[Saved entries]
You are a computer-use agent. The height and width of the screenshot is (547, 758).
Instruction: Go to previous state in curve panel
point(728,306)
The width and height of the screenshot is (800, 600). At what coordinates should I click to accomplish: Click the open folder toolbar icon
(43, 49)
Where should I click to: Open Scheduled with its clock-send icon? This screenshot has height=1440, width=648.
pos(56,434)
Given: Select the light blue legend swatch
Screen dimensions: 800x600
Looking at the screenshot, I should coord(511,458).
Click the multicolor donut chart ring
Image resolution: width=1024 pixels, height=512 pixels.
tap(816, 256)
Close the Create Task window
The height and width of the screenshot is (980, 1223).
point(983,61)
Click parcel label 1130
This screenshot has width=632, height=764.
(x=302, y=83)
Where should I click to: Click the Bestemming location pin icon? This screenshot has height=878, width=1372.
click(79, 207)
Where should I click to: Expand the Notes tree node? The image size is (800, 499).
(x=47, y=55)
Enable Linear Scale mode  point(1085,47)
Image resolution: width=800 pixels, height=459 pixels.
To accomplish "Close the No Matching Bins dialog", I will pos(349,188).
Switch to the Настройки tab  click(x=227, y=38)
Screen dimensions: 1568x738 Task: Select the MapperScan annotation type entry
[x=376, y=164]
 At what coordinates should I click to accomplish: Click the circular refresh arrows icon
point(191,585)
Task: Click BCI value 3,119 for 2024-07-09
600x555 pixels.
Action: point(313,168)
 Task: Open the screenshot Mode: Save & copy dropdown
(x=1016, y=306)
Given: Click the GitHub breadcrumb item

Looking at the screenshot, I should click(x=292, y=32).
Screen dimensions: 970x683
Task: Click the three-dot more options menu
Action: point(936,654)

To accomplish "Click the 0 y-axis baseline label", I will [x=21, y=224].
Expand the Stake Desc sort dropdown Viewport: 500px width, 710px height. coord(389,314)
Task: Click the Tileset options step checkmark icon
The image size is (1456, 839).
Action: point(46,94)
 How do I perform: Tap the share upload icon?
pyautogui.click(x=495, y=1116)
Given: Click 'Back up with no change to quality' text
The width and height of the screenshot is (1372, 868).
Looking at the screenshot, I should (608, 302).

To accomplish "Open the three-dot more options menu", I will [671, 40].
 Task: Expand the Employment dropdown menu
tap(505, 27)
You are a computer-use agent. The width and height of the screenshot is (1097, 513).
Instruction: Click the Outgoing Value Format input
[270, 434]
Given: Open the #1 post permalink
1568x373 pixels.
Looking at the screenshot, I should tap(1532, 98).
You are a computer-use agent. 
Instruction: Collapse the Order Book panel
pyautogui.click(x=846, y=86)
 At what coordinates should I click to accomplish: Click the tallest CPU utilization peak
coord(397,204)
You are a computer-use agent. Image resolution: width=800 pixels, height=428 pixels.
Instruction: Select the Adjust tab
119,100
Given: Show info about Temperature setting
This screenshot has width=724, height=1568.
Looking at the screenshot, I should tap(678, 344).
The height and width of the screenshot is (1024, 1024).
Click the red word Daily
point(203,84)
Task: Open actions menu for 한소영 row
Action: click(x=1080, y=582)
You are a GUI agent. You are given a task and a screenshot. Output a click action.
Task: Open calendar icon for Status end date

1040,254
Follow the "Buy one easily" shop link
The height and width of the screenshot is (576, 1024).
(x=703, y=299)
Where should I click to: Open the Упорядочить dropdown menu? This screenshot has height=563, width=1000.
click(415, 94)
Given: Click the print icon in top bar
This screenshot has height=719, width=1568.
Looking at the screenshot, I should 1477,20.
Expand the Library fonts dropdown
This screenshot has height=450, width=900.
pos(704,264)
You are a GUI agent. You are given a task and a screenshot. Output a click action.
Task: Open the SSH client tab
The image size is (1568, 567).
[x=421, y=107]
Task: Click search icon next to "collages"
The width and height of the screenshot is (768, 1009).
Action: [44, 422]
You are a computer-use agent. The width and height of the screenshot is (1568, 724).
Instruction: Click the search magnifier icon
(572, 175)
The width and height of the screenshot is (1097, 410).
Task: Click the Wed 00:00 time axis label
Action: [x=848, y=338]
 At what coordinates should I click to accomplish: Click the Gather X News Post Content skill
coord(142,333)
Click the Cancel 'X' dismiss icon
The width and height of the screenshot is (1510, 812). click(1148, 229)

WHAT NEEDS TO BE DONE: Repeat the lines above, from the one containing "The width and height of the screenshot is (768, 1009)." to the final line, word for word and with nothing else.

TASK OUTPUT:
The width and height of the screenshot is (768, 1009).
Action: [44, 422]
You are a computer-use agent. The width and height of the screenshot is (1568, 724).
Instruction: Click the search magnifier icon
(572, 175)
The width and height of the screenshot is (1097, 410).
Task: Click the Wed 00:00 time axis label
Action: [x=848, y=338]
 At what coordinates should I click to accomplish: Click the Gather X News Post Content skill
coord(142,333)
Click the Cancel 'X' dismiss icon
The width and height of the screenshot is (1510, 812). click(1148, 229)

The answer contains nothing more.